One rather hilarious trend I've seen in discussions about sales figures and financials is the comment that "Nintendo hardware sales have dropped continuously ever since the SNES came out." It conveniently ignores the Wii, which sold more than the Gamecube and N64 combined and is far ahead of the PS3 and 360 in sales. In a gaming community that will pick apart even the smallest numbers to prove a point, the way they ignore the Wii's higher hardware/software sales and profits is quite fascinating. It says a lot about just how emotionally invested people are in financial figures, and the way they'll twist and contort around stats they don't like to protect their world view.
They say that the higher sales don't count because it was a fad Grandmas picked up to play Wii Sports for a few years. That the 360 and PS3's numbers count more because they sell to "real gamers". They say that the WiiU somehow negates the success of the Wii because it's brand strength didn't carry over. Or they'll simply grasp at other statistics instead, like the completely wrong claim that it had a low attach rate because people only bought it for Wii Sports.
Let's flush all that bullshit down the drain, shall we?
This has absolutely nothing to do with the caveats people use to minimize the Wii's success. Rather, it has everything to do with the core's insecurity over Nintendo turning away from them after they ignored the Gamecube, and schadenfreude over the WiiU's faliures. Far too many people are convinced that the Wii selling better because of it's more casual bent is just wrong--wrong to the point that they refuse to acknowledge how successful it was. And it's pretty pathetic, frankly.
Whether it's Sony and MS fans who'd drifted away from Nintendo long ago, or Nintendo fans who felt abandoned by the likes of Wii Sports and Wii Fit, this whole issue is being driven more by hurt feelings and existensial angst than cogent analysis.

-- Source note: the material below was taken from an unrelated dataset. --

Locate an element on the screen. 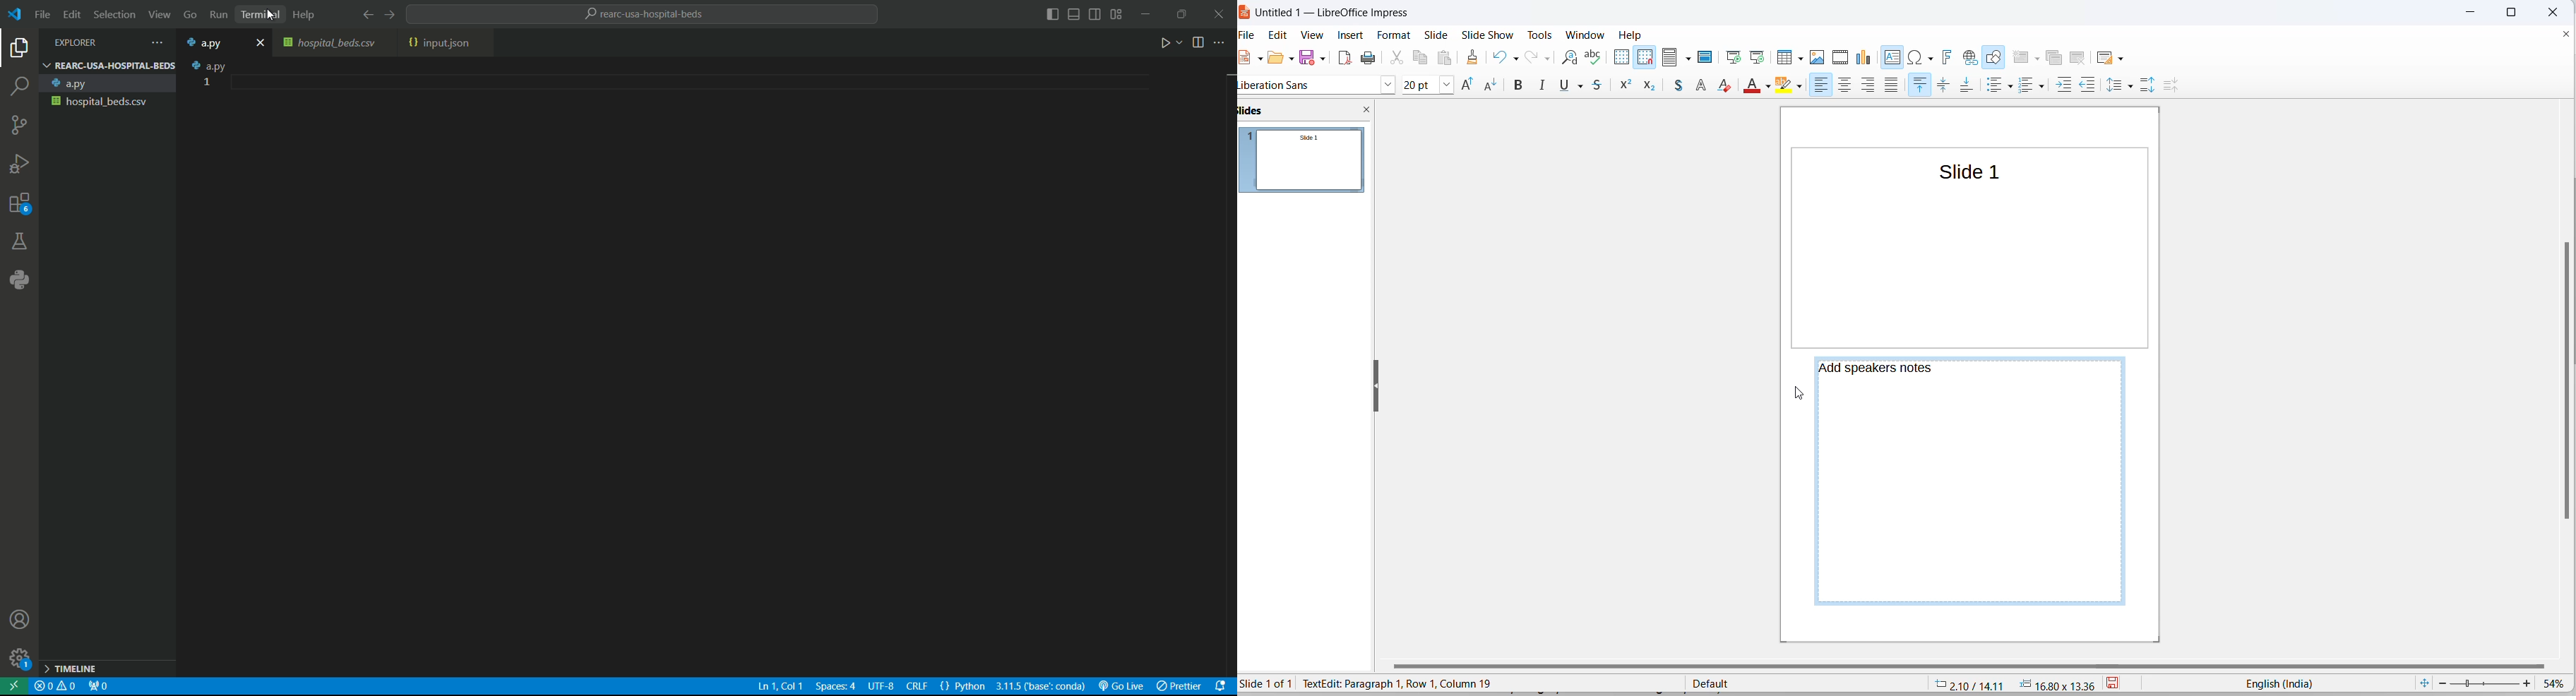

The people making these claims sound like jilted lovers more than anything. I know that because we were hearing most of these claims way back in 2006 and 2007. And I find it especially ironic that this argument still has so much sway in a community that supposedly hates how safe and predictable the industry as a whole has become.
My PS3 wasn't any less enjoyable because Nintendo's console beat it in sales. Nor was it diminished by Sony's feeble attempt to latch onto it's success with the PSMove. Same with the Vita, which is being curbstomped by the 3DS--indeed, I'd be more than happy to own both, as they look to compliment each other nicely. If people are going to invest themselve so heavily into the market performance of video game consoles, they shouldn't be blatant hypocrites about it when the numbers don't shake out the way they like.
"Nintendo consoles in constant decline," my ass.